Reines du shopping... durable
De fait, l’enseignante prend le relais. Son cours d’éducation physique prend régulièrement la forme d’une sortie cycliste. Au fil de l’année, le rayon d’exploration urbaine s’agrandit. Les élèves gagnent en endurance et en assurance. « Elles apprennent à ne pas s’effacer face aux autres usagers et aux habitant·es du quartier. Elles découvrent d’autres cyclistes : des mamans avec enfant(s), des livreurs à vélo-cargo, des employé·es... Elles sont fières de rouler à vélo. » Au passage, elles visionnent le film saoudien « Wajda », dont la jeune héroïne rêve de s’acheter un vélo alors que celui-ci est réservé aux hommes. La bicyclette comme symbole de liberté et d'autonomie... « Je leur explique que le vélo peut être un moyen de transport utile pour se rendre à un job. Tout comme je les encourage à passer leur permis de conduire. »

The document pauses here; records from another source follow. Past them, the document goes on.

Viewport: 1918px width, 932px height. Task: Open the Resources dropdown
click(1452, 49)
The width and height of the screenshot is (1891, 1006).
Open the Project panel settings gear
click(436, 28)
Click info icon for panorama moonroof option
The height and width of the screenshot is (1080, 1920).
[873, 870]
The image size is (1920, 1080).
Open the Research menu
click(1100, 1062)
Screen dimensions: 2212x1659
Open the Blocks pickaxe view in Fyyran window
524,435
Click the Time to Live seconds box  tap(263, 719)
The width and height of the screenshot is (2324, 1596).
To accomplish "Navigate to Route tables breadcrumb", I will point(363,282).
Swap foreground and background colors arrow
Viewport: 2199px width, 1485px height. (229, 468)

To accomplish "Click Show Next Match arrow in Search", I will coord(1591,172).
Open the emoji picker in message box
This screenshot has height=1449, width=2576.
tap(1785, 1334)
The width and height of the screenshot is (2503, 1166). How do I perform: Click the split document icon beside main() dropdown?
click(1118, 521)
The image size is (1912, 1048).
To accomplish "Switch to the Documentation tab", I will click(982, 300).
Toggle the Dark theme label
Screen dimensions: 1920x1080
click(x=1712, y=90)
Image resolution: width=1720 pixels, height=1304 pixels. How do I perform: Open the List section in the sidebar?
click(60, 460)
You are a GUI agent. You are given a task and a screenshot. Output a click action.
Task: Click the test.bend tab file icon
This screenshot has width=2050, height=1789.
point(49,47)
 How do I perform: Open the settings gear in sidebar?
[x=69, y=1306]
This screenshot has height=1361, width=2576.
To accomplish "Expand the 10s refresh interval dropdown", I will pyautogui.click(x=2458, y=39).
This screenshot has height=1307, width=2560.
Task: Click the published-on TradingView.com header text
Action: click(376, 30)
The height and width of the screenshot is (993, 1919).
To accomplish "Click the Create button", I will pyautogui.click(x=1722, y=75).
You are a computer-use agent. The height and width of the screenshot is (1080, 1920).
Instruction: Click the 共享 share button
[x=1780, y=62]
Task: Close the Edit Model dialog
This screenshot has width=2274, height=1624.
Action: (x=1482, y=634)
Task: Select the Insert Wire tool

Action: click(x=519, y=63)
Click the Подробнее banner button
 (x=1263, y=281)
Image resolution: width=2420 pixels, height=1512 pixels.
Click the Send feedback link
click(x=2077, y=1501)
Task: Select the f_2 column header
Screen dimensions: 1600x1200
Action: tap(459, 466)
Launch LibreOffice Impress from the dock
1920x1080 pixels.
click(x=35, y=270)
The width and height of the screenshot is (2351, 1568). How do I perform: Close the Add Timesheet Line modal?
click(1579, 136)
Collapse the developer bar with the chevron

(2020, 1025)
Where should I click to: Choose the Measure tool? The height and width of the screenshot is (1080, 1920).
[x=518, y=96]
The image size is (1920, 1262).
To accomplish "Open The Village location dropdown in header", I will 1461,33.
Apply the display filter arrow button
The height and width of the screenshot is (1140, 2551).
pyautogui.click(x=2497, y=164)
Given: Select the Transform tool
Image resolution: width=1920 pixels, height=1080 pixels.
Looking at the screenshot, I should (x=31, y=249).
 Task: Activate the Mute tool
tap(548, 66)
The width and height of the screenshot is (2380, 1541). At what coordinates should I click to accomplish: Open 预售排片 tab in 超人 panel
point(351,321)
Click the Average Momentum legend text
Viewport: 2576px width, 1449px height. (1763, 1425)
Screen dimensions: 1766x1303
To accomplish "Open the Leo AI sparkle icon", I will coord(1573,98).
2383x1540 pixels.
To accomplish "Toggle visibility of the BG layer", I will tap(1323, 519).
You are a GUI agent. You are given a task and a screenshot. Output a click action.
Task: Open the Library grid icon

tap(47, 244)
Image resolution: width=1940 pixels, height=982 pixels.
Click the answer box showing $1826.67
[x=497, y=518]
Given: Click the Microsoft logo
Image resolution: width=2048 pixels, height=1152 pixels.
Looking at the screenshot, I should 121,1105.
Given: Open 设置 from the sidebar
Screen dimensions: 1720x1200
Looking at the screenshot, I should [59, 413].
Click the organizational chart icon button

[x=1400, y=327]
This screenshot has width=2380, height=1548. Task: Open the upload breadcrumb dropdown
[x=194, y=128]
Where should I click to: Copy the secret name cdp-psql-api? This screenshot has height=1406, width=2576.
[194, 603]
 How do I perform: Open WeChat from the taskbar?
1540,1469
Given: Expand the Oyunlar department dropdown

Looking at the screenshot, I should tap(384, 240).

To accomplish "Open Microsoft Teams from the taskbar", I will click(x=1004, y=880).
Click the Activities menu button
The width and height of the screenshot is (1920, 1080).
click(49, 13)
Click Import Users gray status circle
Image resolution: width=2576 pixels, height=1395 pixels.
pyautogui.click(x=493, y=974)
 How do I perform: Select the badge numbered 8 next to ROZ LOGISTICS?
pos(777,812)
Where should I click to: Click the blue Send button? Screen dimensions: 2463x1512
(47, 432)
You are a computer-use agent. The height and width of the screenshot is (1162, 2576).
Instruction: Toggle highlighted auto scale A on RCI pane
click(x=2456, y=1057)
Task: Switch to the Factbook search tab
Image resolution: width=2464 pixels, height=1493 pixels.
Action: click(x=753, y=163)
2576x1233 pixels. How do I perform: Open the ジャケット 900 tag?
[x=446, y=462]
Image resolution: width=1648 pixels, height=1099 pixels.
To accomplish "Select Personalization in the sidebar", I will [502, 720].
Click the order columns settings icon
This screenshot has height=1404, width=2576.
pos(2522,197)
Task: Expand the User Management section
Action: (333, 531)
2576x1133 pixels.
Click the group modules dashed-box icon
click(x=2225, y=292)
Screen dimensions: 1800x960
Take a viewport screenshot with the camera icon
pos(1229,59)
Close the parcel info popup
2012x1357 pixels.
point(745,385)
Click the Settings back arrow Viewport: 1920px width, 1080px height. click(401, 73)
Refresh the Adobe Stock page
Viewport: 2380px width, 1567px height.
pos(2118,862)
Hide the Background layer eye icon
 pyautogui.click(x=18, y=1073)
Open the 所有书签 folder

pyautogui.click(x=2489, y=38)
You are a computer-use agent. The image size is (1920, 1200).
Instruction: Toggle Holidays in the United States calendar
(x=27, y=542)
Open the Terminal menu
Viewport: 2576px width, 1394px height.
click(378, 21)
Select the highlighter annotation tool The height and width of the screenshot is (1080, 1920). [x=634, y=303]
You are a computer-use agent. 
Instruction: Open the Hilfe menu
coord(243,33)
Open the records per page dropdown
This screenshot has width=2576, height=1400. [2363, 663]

Le projet possède aussi une dimension environnementale. « En balade à vélo (ou à pied), on s’intéresse au milieu, aux bâtiments, à la nature en ville, aux projets sociaux du quartier. » Et puis les petites reines de Diderot deviennent « les reines du shopping... durable », le temps d’un parcours à la découverte des commerces et artisans du quartier qui proposent des produits équitables, bio, zéro déchet, de seconde main et/ou recyclés.
Lors de ces sorties, le cours d’éducation physique est, plus que jamais, axé sur « l’apprentissage de la coopération, et non sur la valorisation de la performance ».
Echappée belle
Inscrit dans le projet d’école – et « bien accueilli par les parents » –, le programme « Les petites reines de Diderot » a atteint sa vitesse de croisière. Il implique désormais toutes les élèves de l’école, de la 1e à la 7e. Il a été fortement ralenti par les mesures Covid en 2020-2021, mais devrait se remettre en selle dès septembre. En attendant, il a franchi une étape symbolique, fin mai, lorsque les élèves de 7e ont été invitées à organiser et guider des sorties, dans le cadre du cours de philo et citoyenneté. L’une d’elles a opté non pas pour une visite de musée ou d’institution, mais pour une sortie vélo. L’écho de cette échappée belle, où ses élèves ont volé de leurs propres ailes, a ému Annick Debaize.
Pour autant, la route des « petites reines de Diderot » est encore semée de projets, confie-t-elle : obtenir des aménagements spécifiques, dont un parking vélo, mettre sur pied un atelier de réparation vélo, travailler en interdisciplinarité, imprimer des T-shirts aux couleurs du projet (la section infographie a créé un logo), organiser une sortie d’une journée (« on pourrait aller au musée de Tervuren ») et, pourquoi pas, proposer aux élèves de participer à un rassemblement de cyclistes « Masse critique » ou « Déchaîné·es ».